Consider what processMainBlock actually does:
func (m *ShardMapReducer) processMainBlock(acc Scmer, recids []uint) Scmer {
for _, id := range recids {
for i, col := range m.mainCols {
m.args[i] = col.GetValue(id)
}
acc = m.reduceFn(acc, m.mapFn(m.args...))
}
return acc
}
This is a tight loop with exactly three responsibilities: read columns, call map, call reduce. Before ShardMapReducer, these responsibilities were buried inside a 200-line function that also handled filter evaluation, main/delta branching, lock management, delta column lookups, transaction visibility checks, and index iteration. Extracting processMainBlock into its own method was a prerequisite — you cannot JIT-compile a function that does everything.
Now that the method is isolated, JIT compilation becomes almost mechanical. At query planning time, we know:
- Which columns are read (their concrete storage types: StorageInt, StorageEnum, StorageFloat, …)
- What map does (the Scheme AST — e.g.,
(list col1 col2)for a simple projection, or(* col1 col2)for a computed expression) - What reduce does (e.g.,
(+ acc mapped)for SUM,(set_assoc acc key val)for GROUP BY collection)

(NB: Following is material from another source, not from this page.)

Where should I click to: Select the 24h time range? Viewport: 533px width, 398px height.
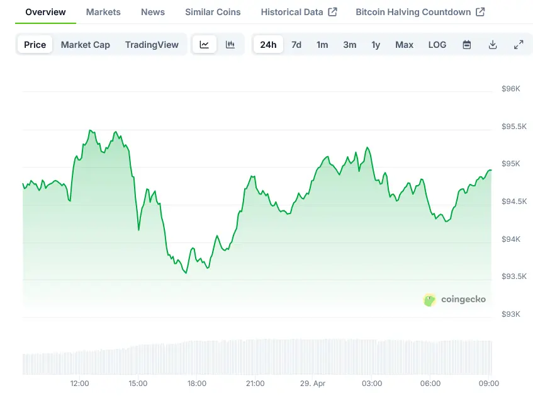pos(268,45)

A specialized processMainBlock for SELECT SUM(value) FROM t could compile down to:
// Generated at query time — no interface dispatch, no Scmer boxing
func processMainBlock_SUM_StorageInt(col *StorageInt, recids []uint) int64 {
acc := int64(0)
for _, id := range recids {
acc += col.values[id] // direct array access, no GetValue overhead
}
return acc
}
No interface{} boxing, no virtual method calls, no Scheme interpreter overhead — just a loop over a contiguous integer array. This is the kind of code that Go (or a codegen backend) can auto-vectorize with SIMD instructions. On AVX2 hardware, eight int64 additions per cycle are realistic; on AVX-512, sixteen.
The old scan architecture made this impossible because the JIT target would have been a monolithic function mixing filter logic, storage dispatch, lock handling, and reduce folding. ShardMapReducer cleanly separates concerns: the filter phase is the caller’s responsibility, storage dispatch happens via run detection in Stream, and processMainBlock is purely “read columns, compute, fold” — exactly the pattern that JIT backends (and LLVM, and even Go’s own compiler with sufficient inlining) can optimize aggressively.
The same applies to processDeltaBlock, though it matters less in practice — delta storage typically holds fewer than 0.1% of rows and is only accessed during the brief window between writes and the next shard rebuild.
Next Steps
The local foundation is in place. ShardMapReducer is the single point where all three future optimization axes converge:
Clustering (replace what is below the interface):
- Binary Scmer wire format — replace JSON serialization with a compact tag+payload encoding for efficient RPC
- Scan RPC protocol — ship filter/map/reduce lambdas to remote nodes, receive accumulator results
- Batched aggregate push-down — fuse multiple GROUP BY aggregates into a single remote scan instead of N separate passes
- Remote ShardMapReducer — implement
Stream()as an RPC call, transparent to the caller
JIT compilation (replace what is inside the interface):
- Type-specialized processMainBlock — generate Go code (or machine code) for concrete column types and known map/reduce functions, eliminating interface dispatch and Scmer boxing
- SIMD vectorization — for simple aggregates (SUM, COUNT, MIN, MAX) over integer/float columns, process 4-8 values per CPU cycle
Query optimization (improve what is above the interface):
- Predicate push-down into processMainBlock — fuse the filter phase into the map loop for cases where filter and map columns overlap, avoiding the two-pass overhead
- Columnar batch reads — instead of
GetValue(id)per row, read contiguous column segments into a temporary buffer for even better cache line utilization
The beauty of the current design is that none of these optimizations require changes to the scan logic in scan.go or scan_order.go. The callers see Stream(acc, recids) -> acc — whether that runs interpreted Scheme on local storage, JIT-compiled native code, or a network RPC to a remote node is entirely hidden behind the interface. That was the whole point.